Na época da Páscoa, todos acham bonito a exposição de cestas trançadas confeccionadas pelas mãos indígenas, mas passados os dias “santos”, a atitude das autoridades, nas palavras de Matias Rempel, membro do Grupo de Apoio aos Povos Indígenas, GAPIN, é dizer “Bom, já acabou a Páscoa pessoal. Vaza!”. Mas “vazar” para onde?

Os indígenas da região, na verdade, vivem em uma ocupação constante há, aproximadamente, 1500 anos. Foram submetidos a muitos planos genocidas, que acabaram reduzindo sua população e transformando em quase nada o seu território. Hoje, as etnias indígenas da cidade não possuem terra própria, merecida por direito, e, acampadas, estão expostas a doenças e outros riscos. Essa população, junto com o GAPIN, vêm tentando reverter a situação.

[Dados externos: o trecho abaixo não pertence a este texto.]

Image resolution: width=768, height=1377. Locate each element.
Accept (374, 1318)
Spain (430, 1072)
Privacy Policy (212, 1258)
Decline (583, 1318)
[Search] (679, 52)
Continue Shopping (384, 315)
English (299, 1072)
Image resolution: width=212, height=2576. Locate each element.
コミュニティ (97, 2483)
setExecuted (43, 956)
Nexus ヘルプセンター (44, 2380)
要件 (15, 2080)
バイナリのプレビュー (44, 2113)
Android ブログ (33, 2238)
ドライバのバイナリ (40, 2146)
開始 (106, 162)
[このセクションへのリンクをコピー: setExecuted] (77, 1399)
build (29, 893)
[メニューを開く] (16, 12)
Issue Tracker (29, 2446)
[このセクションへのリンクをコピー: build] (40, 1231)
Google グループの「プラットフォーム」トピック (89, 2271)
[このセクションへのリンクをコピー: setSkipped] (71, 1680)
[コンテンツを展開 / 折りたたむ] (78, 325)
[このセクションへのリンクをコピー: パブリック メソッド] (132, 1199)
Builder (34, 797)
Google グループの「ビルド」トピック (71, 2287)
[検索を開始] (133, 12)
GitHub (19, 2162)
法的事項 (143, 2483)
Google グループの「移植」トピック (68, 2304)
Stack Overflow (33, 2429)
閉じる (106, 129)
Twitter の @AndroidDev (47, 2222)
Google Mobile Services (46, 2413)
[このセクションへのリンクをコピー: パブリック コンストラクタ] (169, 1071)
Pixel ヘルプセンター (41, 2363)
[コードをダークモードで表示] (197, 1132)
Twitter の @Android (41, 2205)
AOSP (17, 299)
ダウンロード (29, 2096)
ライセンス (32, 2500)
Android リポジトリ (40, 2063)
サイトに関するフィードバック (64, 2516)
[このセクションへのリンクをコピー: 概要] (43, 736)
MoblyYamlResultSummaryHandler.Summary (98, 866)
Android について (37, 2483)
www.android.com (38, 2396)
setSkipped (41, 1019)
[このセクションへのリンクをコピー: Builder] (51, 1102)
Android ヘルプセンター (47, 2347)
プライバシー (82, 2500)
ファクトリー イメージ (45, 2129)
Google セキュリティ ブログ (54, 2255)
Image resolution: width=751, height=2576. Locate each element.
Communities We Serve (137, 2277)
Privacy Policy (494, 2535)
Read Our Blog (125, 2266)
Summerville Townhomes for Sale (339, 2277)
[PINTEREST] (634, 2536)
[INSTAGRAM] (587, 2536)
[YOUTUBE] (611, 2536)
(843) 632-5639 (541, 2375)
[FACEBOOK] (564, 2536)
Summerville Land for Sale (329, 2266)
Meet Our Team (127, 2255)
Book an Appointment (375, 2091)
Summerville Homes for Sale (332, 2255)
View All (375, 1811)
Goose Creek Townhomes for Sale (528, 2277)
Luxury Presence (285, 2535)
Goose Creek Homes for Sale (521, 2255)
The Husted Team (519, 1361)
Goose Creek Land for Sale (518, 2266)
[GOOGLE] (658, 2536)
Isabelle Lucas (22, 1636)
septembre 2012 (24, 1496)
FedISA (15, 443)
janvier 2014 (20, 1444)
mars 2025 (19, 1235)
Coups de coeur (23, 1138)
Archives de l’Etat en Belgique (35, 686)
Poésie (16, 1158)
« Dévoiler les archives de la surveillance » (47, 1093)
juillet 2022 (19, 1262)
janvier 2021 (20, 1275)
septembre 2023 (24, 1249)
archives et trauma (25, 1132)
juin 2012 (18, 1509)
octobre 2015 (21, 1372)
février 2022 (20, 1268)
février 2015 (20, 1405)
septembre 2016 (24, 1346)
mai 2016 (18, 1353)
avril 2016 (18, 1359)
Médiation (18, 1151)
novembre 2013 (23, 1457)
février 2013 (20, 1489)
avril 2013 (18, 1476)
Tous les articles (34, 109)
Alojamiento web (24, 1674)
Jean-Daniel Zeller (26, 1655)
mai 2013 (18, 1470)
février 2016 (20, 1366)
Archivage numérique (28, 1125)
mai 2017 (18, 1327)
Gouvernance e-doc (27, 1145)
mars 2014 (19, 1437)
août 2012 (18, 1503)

O Grupo de Apoio aos Povos Indígenas tem sede em um prédio na rua Riachuelo. Lá, os membros realizam reuniões e encontram-se com participantes das comunidades indígenas da cidade da Santa Maria, os Guarani e os Kaingang. Desde que surgiu, em 2008, o GAPIN tem um papel de diálogo com as comunidades para que juntos organizem-se nas reivindicações pelas demandas indígenas. Formalizado em 2010, o grupo apoia e une-se na luta pela conquista dos direitos negados às etnias indígenas presentes na região. As reuniões só acontecem com a presença de pelo menos um representante indígena, como fala Ramiro Fagundes da Rosa, membro do GAPIN: “A gente não participa de nenhuma reunião, de nada, se não tiver o aval indígena.”

Foto de Rafael Wilhelm

A 1ª Assembleia Popular Indígena

Nesse ano, GAPIN e comunidades indígenas organizaram-se conjuntamente para a realização da 1ª Assembleia Popular Indígena. Seu principal objetivo era encaminhar soluções práticas para as principais demandas das comunidades, envolvendo as três esferas de poder público: municipal, estadual e federal. Assim, seriam designadas estratégias a todos os órgão competentes no processo, que por sua vez seriam cobrados pelo próprio Ministério Público Federal, acionado pelas forças guarani e kaingang.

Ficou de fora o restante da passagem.